Exactly the lines from the one with "The height and width of the screenshot is (356, 819)." through the end of the data below must be set down, and no pictures with them.
Provided data: Begin
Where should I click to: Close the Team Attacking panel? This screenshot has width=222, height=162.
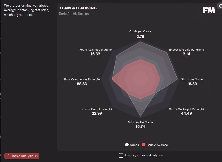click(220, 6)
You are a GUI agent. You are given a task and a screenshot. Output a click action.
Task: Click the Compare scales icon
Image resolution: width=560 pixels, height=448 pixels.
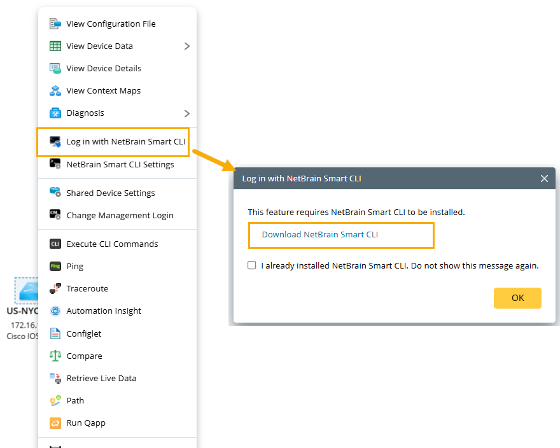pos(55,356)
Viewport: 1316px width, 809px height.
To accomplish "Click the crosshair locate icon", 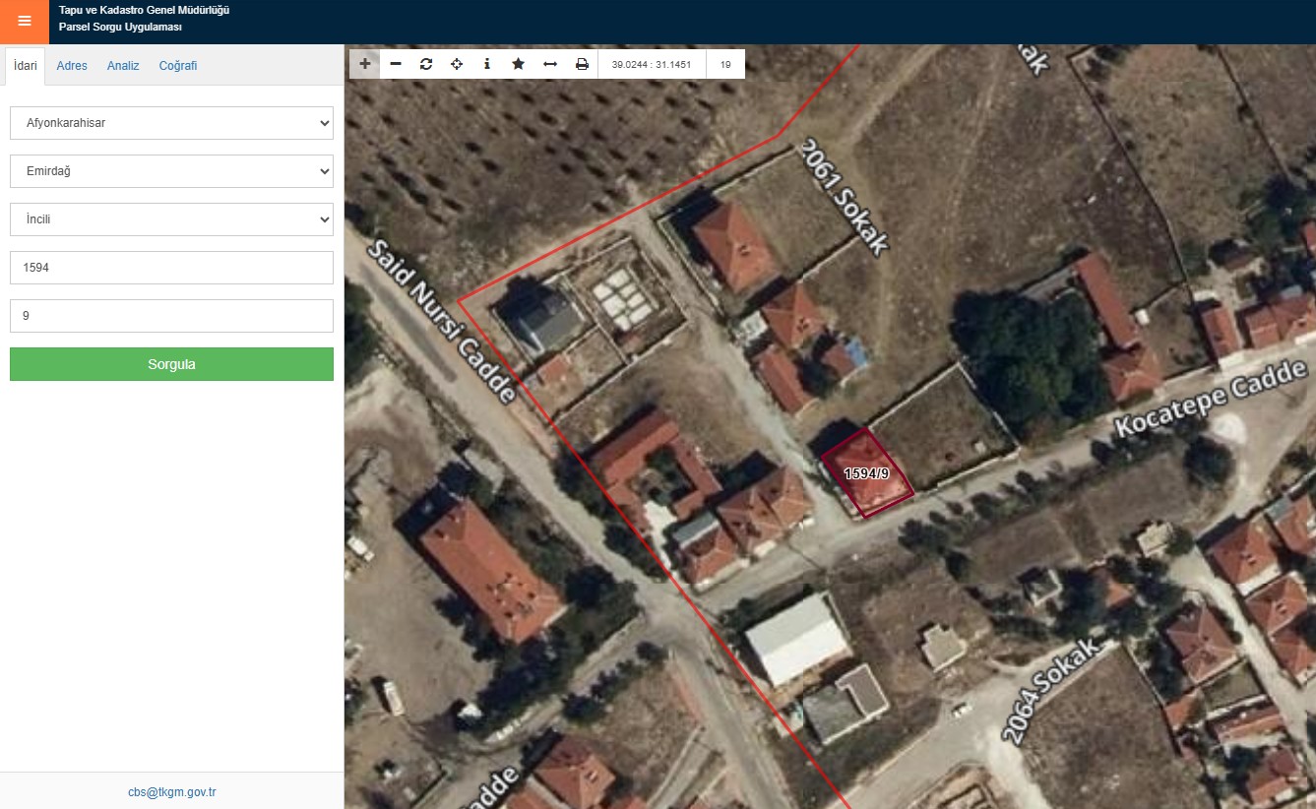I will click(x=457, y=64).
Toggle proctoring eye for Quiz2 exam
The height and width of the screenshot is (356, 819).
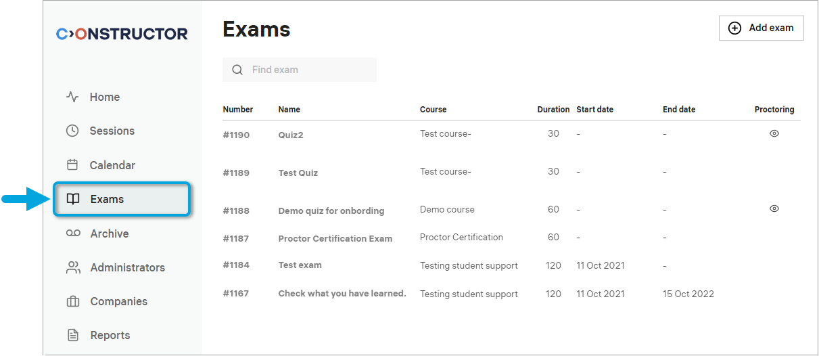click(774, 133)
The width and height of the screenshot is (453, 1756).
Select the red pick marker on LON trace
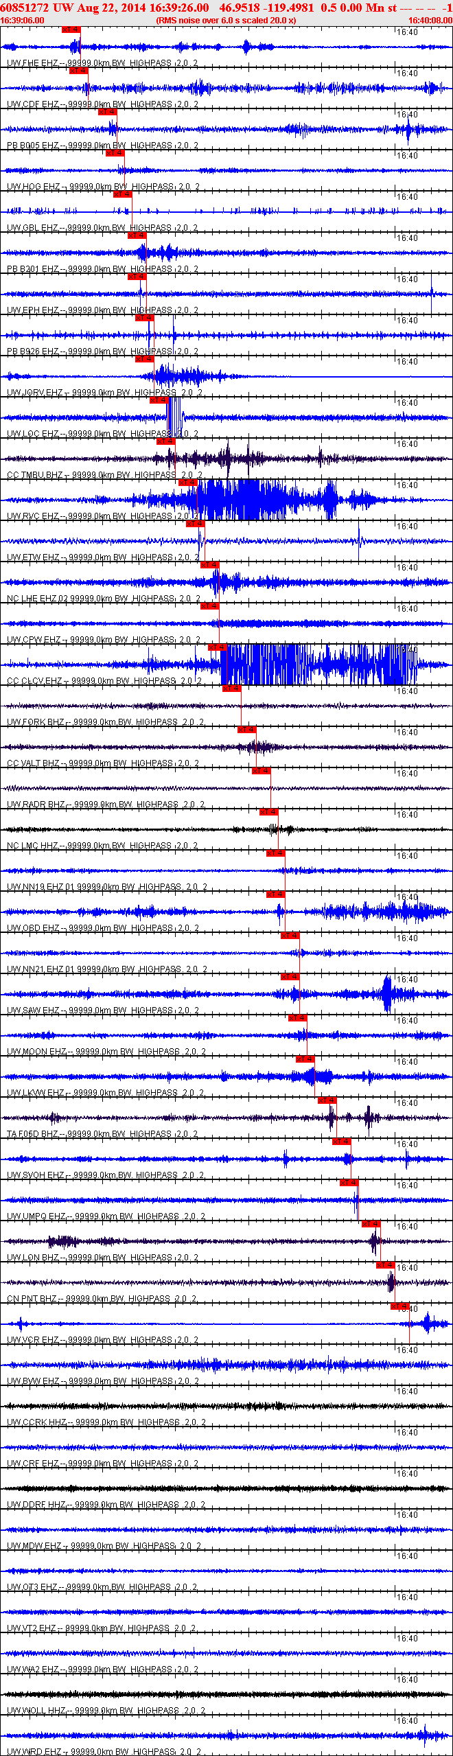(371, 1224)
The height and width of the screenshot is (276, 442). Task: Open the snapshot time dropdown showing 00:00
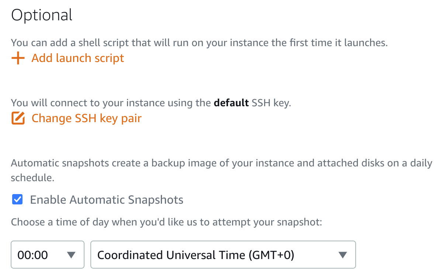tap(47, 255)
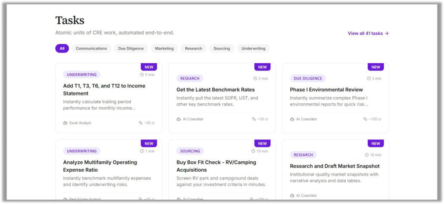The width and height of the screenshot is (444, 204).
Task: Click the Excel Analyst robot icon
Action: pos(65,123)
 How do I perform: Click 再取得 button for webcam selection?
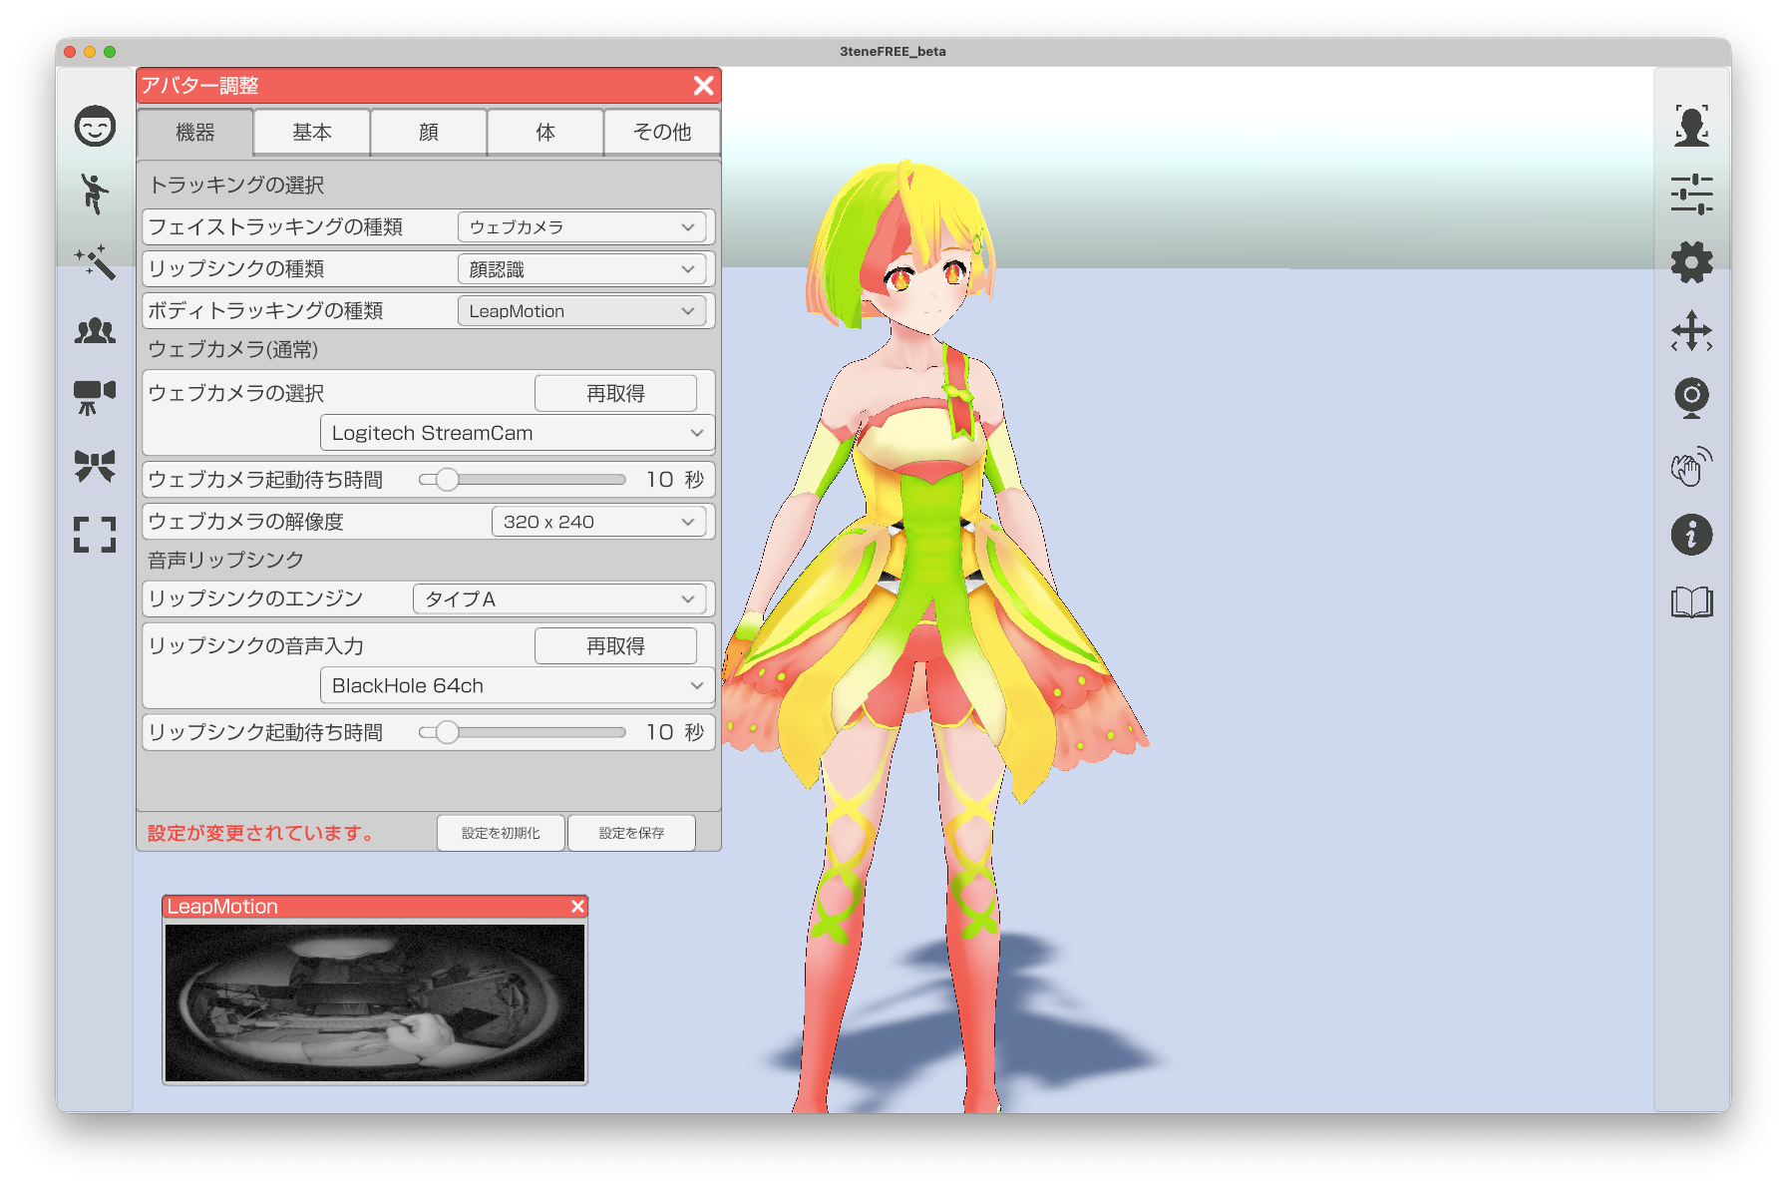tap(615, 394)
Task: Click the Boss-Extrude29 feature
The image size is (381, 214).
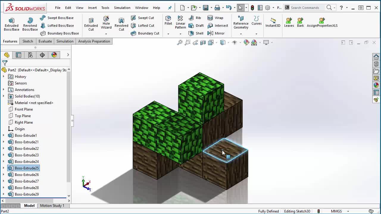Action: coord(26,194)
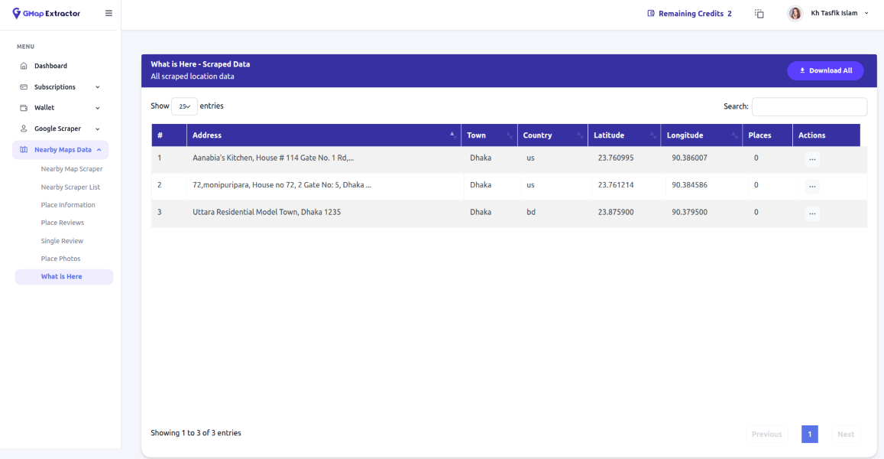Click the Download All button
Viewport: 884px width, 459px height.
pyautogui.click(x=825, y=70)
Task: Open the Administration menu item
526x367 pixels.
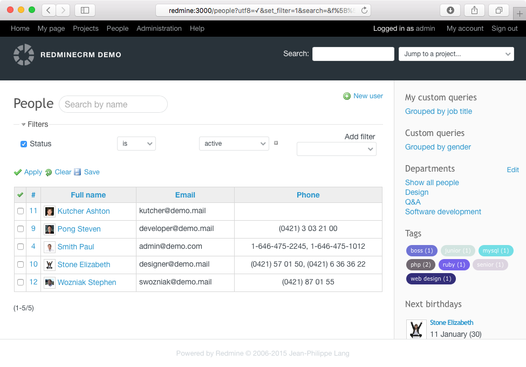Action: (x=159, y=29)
Provided data: End
**Answer for the task**
The height and width of the screenshot is (356, 819).
click(774, 133)
The width and height of the screenshot is (453, 1756).
Select the red pick marker on LON trace
(371, 1224)
The height and width of the screenshot is (276, 442). Task: Open the snapshot time dropdown showing 00:00
tap(47, 255)
The width and height of the screenshot is (444, 204).
Task: Click the Excel Analyst robot icon
Action: pos(65,123)
 How do I perform: Click 再取得 button for webcam selection?
tap(615, 394)
Task: Click the Boss-Extrude29 feature
The image size is (381, 214).
Action: coord(26,194)
Click the Download All button
Viewport: 884px width, 459px height.
pyautogui.click(x=825, y=70)
Task: Open the Administration menu item
526x367 pixels.
Action: (x=159, y=29)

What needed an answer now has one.